Below are records; reply with nothing but the number of lines in them that contain "will".

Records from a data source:
******

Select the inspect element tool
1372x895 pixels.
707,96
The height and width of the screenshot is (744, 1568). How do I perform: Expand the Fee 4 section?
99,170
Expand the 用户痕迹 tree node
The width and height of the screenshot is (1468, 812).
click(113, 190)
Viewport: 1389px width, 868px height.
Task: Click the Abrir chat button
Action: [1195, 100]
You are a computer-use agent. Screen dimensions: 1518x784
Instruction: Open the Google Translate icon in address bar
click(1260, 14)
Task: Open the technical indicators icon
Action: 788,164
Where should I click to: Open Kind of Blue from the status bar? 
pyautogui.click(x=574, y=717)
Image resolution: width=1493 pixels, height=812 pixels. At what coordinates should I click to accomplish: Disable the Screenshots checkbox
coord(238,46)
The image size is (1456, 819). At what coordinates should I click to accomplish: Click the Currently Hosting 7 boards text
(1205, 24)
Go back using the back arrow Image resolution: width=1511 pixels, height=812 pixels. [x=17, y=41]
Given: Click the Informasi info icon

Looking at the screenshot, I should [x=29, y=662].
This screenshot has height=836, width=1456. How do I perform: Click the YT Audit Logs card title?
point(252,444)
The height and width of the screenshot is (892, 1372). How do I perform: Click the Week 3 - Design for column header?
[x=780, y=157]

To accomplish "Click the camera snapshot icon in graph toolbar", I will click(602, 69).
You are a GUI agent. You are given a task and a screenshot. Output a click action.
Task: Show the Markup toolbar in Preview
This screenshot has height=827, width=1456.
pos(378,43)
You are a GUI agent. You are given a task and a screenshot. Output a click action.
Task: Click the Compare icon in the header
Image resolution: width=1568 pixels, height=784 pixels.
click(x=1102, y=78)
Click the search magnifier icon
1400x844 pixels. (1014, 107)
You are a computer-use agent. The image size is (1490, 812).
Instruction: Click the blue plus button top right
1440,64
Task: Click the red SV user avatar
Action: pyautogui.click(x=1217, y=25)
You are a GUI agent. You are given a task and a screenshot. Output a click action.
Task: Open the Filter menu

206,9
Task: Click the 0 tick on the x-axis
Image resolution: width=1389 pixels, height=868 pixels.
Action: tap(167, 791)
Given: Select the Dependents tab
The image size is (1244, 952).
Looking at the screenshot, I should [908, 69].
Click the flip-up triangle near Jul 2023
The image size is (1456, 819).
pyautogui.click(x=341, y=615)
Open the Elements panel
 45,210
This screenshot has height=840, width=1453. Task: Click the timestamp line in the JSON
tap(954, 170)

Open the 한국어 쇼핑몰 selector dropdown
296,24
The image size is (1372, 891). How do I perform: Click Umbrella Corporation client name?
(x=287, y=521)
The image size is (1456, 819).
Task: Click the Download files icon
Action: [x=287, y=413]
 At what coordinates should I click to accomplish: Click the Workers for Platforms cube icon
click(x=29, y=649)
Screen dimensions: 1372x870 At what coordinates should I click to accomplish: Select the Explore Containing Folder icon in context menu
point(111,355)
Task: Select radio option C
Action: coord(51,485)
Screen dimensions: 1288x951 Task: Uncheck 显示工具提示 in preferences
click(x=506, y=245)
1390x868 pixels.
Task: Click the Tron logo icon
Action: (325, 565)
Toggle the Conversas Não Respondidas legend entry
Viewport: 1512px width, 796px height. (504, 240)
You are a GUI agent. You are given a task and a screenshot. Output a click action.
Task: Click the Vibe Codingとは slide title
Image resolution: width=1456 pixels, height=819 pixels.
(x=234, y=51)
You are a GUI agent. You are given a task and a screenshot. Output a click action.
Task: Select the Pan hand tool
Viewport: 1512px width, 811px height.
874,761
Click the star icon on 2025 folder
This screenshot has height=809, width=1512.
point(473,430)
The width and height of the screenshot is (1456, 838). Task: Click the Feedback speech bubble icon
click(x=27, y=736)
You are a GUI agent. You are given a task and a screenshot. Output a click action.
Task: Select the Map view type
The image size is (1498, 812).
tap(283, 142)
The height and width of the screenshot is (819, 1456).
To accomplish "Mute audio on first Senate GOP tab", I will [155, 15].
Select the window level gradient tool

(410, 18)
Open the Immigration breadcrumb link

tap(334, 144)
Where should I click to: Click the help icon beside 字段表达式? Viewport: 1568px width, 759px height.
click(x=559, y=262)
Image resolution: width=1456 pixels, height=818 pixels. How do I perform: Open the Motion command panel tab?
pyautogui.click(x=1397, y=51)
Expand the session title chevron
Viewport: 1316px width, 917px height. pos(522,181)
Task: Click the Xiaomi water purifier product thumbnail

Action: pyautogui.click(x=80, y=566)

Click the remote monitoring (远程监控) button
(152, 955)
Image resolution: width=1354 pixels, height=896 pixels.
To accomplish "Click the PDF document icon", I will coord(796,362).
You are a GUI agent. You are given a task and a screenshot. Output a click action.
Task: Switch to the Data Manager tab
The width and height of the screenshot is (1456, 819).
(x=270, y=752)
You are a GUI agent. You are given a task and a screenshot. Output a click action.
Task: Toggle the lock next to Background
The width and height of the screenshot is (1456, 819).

******

EXERCISE SOLUTION:
3